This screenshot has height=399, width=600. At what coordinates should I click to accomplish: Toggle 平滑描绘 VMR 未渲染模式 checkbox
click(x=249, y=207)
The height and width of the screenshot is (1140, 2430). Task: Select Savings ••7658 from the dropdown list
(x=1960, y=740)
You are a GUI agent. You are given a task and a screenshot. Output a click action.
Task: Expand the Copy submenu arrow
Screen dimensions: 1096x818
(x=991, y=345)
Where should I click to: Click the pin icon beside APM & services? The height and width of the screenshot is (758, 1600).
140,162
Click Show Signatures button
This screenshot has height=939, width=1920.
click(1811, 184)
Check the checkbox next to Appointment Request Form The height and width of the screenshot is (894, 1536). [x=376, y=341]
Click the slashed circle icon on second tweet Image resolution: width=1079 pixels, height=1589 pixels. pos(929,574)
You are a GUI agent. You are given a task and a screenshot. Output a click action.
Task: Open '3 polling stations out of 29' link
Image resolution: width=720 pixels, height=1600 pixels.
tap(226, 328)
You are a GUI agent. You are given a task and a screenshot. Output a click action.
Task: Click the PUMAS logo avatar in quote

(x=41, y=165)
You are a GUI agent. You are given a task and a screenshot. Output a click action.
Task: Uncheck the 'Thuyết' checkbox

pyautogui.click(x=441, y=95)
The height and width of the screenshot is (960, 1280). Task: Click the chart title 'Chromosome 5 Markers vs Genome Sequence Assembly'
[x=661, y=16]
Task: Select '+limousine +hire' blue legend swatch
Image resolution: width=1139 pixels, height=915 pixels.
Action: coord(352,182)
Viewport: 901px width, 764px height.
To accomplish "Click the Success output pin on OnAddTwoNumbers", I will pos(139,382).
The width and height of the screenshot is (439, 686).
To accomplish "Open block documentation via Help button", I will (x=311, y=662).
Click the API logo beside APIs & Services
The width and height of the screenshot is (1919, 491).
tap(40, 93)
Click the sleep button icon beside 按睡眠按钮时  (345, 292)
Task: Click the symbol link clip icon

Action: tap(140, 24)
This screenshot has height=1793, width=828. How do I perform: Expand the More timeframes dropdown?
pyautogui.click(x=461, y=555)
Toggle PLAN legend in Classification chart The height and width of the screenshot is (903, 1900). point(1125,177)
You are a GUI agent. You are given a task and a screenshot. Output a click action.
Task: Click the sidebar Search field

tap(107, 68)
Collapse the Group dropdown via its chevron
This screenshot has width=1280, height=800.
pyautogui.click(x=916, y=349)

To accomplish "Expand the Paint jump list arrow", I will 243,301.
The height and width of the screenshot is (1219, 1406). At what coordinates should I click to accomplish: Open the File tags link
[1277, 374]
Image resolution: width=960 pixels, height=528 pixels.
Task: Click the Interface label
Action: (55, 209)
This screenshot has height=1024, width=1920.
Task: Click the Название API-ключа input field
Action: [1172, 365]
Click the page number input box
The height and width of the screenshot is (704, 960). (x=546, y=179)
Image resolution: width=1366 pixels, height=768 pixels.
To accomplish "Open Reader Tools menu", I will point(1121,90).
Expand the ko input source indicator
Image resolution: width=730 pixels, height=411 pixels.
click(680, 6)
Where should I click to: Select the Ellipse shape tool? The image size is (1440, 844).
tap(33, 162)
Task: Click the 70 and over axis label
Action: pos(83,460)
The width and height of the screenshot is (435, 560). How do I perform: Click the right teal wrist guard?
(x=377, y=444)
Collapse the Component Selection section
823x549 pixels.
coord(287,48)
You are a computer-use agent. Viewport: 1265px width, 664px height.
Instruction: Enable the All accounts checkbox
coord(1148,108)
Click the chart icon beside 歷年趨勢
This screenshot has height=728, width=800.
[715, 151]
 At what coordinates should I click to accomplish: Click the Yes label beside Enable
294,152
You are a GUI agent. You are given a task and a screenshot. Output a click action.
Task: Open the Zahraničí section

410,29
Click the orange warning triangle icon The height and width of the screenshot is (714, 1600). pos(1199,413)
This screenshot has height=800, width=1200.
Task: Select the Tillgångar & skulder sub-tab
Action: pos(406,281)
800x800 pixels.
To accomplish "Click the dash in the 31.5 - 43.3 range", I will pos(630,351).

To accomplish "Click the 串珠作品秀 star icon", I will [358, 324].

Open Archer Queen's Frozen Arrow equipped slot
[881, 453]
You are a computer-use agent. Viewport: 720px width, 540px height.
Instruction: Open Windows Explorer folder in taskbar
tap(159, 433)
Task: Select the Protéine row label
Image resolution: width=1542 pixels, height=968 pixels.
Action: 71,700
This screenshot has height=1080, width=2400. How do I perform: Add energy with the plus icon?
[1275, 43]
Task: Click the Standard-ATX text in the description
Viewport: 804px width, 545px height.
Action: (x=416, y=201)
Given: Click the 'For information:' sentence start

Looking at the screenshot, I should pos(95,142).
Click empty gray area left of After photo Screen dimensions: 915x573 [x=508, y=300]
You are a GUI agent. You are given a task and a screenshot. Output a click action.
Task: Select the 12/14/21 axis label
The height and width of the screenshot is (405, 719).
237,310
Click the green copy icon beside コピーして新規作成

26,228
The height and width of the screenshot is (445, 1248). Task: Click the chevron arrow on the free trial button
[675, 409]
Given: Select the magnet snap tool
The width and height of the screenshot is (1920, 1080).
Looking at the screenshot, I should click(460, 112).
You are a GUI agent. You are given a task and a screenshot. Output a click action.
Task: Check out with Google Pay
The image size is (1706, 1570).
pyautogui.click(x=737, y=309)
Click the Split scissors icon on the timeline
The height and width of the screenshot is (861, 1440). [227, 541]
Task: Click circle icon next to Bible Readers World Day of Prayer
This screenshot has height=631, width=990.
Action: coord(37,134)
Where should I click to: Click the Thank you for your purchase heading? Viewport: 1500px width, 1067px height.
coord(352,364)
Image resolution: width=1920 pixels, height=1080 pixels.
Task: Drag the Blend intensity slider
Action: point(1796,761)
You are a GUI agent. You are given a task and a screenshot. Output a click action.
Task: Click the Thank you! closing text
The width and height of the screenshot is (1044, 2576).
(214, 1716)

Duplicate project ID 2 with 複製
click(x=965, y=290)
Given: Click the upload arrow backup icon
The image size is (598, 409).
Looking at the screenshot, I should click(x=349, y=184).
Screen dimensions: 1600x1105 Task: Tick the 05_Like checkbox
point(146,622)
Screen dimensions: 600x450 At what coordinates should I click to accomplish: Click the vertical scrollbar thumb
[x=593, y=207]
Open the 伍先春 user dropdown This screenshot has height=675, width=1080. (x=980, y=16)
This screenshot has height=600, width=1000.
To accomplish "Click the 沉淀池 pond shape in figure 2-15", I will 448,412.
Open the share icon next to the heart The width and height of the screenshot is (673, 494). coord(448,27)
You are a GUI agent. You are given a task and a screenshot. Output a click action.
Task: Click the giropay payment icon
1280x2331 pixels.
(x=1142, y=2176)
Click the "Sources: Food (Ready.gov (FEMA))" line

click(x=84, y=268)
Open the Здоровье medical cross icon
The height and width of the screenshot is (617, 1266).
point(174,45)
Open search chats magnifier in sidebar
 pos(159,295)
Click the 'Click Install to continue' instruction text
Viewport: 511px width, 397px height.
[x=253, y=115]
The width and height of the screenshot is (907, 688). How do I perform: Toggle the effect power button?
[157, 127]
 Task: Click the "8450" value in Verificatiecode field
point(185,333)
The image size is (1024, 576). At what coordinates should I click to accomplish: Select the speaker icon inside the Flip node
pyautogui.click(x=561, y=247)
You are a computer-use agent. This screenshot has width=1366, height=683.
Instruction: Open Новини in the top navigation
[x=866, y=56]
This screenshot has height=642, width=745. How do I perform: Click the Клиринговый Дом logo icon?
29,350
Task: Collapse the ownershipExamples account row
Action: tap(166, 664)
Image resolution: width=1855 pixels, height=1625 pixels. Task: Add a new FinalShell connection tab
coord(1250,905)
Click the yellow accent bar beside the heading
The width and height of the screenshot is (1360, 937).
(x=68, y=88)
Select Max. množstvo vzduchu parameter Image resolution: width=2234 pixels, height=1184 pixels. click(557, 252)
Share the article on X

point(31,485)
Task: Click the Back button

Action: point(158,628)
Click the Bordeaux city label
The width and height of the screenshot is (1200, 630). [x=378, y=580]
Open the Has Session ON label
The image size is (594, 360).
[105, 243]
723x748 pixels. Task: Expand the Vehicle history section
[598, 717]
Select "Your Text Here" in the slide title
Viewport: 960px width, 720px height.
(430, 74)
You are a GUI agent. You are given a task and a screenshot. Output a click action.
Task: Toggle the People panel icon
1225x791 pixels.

Your assignment: Beginning with the line containing "Screen dimensions: 600x450" and ending with the line containing "Click the 'Click", extract those lines exactly from the listing above, and only those.

Solution:
Screen dimensions: 600x450 At what coordinates should I click to accomplish: Click the vertical scrollbar thumb
[x=593, y=207]
Open the 伍先春 user dropdown This screenshot has height=675, width=1080. (x=980, y=16)
This screenshot has height=600, width=1000.
To accomplish "Click the 沉淀池 pond shape in figure 2-15", I will 448,412.
Open the share icon next to the heart The width and height of the screenshot is (673, 494). coord(448,27)
You are a GUI agent. You are given a task and a screenshot. Output a click action.
Task: Click the giropay payment icon
1280x2331 pixels.
(x=1142, y=2176)
Click the "Sources: Food (Ready.gov (FEMA))" line

click(x=84, y=268)
Open the Здоровье medical cross icon
The height and width of the screenshot is (617, 1266).
point(174,45)
Open search chats magnifier in sidebar
 pos(159,295)
Click the 'Click Install to continue' instruction text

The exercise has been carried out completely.